** Opening MATERIAL PROVIDED block **
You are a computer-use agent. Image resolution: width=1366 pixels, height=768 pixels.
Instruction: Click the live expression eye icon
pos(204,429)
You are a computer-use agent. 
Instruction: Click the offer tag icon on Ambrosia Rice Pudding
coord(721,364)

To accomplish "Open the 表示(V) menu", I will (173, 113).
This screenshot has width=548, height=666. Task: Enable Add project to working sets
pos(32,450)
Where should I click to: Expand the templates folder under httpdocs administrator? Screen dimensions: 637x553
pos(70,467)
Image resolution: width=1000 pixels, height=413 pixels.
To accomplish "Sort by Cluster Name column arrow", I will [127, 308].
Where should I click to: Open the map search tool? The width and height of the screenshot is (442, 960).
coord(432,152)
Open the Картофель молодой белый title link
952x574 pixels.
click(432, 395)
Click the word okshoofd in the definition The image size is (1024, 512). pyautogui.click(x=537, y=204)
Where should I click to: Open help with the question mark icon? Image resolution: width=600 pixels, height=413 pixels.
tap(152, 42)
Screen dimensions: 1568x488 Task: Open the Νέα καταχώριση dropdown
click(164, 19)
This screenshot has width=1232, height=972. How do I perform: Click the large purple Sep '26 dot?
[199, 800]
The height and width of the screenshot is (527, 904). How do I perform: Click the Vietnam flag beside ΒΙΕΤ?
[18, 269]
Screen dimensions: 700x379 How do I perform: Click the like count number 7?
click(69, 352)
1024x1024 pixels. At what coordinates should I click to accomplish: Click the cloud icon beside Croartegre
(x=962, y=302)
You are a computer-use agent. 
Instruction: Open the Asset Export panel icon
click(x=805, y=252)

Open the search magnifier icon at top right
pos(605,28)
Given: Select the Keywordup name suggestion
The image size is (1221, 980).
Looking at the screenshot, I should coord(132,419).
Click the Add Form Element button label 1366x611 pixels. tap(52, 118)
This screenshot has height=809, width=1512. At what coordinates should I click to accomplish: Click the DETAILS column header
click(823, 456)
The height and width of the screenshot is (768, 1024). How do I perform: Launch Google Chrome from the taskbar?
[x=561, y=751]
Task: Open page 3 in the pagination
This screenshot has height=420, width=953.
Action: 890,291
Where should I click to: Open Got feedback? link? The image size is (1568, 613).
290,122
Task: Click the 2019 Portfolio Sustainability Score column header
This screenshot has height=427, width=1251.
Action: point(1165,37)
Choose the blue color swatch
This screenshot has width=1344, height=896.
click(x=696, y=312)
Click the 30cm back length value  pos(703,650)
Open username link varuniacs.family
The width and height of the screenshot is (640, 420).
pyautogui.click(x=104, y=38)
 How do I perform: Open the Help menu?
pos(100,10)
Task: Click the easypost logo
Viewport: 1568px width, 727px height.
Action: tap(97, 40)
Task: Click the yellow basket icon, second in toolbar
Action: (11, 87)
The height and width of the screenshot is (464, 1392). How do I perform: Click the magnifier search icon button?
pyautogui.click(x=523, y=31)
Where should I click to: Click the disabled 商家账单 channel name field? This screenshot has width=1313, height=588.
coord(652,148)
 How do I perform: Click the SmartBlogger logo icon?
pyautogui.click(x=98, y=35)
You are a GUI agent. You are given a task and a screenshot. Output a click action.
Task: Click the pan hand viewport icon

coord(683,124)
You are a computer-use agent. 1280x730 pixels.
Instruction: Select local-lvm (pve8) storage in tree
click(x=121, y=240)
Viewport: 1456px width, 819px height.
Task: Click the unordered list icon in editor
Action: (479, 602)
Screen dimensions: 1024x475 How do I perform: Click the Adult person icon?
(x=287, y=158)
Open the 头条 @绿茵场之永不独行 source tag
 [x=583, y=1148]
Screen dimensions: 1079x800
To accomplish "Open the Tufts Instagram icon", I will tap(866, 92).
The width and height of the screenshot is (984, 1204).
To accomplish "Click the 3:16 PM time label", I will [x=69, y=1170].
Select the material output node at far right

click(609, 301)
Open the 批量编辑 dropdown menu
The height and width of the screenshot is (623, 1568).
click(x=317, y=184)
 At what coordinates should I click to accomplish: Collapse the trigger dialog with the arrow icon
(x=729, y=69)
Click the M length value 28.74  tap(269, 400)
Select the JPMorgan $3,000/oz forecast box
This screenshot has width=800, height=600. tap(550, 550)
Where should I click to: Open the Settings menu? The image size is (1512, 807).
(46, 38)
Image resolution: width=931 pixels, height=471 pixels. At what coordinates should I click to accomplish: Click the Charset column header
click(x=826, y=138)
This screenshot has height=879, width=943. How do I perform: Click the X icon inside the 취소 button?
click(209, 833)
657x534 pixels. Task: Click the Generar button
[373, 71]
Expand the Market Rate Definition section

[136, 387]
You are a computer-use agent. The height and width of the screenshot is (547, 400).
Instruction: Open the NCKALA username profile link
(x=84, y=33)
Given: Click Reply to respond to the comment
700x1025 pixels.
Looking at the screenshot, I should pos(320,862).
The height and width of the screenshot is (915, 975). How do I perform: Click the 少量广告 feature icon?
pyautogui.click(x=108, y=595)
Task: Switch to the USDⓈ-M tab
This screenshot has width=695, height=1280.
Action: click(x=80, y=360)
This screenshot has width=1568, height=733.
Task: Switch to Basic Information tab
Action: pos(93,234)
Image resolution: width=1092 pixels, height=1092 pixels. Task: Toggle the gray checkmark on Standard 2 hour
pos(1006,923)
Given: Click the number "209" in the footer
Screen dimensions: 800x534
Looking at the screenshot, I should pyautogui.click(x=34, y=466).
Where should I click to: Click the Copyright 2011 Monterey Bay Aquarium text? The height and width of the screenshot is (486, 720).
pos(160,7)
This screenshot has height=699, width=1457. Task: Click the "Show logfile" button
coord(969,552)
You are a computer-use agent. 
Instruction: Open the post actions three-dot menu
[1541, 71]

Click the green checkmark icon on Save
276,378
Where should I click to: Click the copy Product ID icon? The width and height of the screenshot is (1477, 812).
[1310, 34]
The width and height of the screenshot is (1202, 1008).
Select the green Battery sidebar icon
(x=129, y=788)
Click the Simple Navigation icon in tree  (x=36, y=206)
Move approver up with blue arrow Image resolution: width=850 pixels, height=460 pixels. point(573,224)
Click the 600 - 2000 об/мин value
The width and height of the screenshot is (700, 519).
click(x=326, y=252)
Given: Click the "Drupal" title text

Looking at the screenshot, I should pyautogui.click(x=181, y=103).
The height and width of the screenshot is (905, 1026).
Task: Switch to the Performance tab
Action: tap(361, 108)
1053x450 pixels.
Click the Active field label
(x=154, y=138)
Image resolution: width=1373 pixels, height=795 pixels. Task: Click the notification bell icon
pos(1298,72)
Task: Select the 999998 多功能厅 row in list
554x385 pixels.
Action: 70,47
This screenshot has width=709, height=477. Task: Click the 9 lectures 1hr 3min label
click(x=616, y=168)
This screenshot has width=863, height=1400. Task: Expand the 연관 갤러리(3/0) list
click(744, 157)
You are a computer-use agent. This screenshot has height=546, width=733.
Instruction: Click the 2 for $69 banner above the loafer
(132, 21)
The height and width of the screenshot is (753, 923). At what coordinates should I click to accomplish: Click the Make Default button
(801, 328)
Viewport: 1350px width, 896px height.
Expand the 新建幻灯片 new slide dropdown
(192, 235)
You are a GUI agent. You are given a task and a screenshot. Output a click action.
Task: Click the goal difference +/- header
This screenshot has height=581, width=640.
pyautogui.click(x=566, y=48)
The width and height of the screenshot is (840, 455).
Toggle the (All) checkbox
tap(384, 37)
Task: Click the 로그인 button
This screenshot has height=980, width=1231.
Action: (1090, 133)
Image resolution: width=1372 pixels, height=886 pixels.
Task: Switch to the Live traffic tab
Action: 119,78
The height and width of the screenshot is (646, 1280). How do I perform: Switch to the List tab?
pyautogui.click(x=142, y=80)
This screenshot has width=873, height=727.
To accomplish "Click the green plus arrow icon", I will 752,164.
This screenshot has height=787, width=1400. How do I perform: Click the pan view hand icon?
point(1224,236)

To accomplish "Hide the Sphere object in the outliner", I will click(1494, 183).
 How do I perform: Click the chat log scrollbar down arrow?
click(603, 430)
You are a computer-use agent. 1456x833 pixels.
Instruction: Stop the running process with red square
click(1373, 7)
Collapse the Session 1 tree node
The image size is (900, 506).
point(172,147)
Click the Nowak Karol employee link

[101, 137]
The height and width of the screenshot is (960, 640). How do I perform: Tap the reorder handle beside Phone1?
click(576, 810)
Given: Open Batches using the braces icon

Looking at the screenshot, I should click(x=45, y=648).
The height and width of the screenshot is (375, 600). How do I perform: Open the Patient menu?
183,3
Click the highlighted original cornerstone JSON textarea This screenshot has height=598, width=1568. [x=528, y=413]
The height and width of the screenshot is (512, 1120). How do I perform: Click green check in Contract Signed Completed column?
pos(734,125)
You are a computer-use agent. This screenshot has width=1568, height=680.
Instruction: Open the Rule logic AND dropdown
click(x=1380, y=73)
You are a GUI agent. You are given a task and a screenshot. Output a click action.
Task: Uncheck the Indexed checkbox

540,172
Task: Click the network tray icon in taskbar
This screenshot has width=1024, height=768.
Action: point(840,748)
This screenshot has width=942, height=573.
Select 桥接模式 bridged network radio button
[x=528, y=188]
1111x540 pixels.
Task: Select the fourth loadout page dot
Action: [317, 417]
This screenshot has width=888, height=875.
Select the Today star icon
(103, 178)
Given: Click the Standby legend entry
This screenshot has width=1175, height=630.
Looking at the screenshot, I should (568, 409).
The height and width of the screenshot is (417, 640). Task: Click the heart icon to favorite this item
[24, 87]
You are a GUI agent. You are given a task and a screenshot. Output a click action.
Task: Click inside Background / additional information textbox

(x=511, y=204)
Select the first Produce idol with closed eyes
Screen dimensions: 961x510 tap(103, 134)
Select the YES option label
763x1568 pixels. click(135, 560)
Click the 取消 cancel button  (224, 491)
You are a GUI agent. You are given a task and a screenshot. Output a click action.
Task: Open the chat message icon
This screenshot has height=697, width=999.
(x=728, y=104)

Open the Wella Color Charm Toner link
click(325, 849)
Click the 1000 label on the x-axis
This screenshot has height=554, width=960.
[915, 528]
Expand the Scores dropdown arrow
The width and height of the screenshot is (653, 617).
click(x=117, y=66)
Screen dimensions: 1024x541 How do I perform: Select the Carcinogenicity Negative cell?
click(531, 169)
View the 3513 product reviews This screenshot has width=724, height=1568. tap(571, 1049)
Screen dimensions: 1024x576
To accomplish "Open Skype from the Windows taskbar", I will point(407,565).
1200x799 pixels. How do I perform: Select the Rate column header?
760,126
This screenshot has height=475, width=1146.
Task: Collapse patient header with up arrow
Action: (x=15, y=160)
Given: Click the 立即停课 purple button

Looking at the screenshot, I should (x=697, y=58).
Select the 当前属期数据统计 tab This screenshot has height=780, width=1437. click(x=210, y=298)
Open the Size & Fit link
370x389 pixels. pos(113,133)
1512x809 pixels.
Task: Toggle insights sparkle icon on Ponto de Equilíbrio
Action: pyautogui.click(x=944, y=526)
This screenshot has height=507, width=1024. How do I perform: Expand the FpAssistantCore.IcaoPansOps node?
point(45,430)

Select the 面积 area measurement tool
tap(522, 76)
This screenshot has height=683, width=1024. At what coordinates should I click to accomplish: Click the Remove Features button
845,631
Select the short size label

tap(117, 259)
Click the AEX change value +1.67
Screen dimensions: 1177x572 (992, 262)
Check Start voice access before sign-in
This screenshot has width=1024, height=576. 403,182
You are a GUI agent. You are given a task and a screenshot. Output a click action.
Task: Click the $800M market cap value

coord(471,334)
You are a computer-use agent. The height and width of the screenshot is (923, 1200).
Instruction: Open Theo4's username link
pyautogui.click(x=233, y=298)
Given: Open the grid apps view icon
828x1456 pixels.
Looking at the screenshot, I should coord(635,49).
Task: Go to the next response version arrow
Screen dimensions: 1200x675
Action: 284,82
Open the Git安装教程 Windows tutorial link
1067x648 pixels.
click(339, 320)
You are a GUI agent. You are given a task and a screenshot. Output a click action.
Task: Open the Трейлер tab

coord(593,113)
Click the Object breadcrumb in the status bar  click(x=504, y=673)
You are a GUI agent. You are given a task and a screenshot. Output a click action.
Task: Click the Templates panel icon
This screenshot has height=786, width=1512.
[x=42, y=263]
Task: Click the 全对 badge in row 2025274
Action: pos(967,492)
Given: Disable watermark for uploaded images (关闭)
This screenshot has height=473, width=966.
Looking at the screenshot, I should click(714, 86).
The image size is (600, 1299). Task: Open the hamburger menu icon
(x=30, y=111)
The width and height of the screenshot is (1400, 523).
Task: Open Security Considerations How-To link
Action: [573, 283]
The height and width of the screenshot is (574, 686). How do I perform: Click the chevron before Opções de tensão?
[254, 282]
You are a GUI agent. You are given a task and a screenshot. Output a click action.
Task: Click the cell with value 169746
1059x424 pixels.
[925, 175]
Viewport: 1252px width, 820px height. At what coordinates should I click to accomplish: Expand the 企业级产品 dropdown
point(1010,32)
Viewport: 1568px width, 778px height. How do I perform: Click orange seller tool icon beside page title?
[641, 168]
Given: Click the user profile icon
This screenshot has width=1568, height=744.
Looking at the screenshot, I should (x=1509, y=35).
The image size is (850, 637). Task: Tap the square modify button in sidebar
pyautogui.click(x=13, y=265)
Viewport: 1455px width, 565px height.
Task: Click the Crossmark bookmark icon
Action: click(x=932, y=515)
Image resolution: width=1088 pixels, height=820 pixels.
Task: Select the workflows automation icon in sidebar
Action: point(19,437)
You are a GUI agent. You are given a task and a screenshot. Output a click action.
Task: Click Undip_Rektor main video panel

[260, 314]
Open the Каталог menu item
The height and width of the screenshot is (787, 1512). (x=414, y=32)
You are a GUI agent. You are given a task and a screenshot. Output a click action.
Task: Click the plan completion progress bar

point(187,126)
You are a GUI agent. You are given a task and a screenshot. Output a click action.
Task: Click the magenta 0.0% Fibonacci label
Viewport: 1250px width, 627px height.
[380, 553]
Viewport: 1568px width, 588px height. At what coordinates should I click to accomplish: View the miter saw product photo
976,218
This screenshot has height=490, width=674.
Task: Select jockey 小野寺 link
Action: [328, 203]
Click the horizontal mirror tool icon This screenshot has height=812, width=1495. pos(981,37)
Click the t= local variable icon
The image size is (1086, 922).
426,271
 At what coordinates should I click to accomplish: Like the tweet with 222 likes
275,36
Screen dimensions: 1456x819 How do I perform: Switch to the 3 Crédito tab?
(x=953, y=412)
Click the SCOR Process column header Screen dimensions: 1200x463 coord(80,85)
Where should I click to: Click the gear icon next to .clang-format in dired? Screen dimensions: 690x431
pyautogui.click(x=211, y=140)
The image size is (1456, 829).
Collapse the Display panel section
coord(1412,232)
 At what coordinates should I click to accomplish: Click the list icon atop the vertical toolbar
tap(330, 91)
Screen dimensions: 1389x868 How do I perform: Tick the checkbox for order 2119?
** Closing MATERIAL PROVIDED block **
▶ DIRECTIONS FOR THIS TASK
Quote, with nothing altered, all lines from the start of the entries to the line that carries "Image resolution: width=1000", inclusive.

▶ TASK RESULT
You are a computer-use agent. Image resolution: width=1366 pixels, height=768 pixels.
Instruction: Click the live expression eye icon
pos(204,429)
You are a computer-use agent. 
Instruction: Click the offer tag icon on Ambrosia Rice Pudding
coord(721,364)

To accomplish "Open the 表示(V) menu", I will (173, 113).
This screenshot has width=548, height=666. Task: Enable Add project to working sets
pos(32,450)
Where should I click to: Expand the templates folder under httpdocs administrator? Screen dimensions: 637x553
pos(70,467)
Image resolution: width=1000 pixels, height=413 pixels.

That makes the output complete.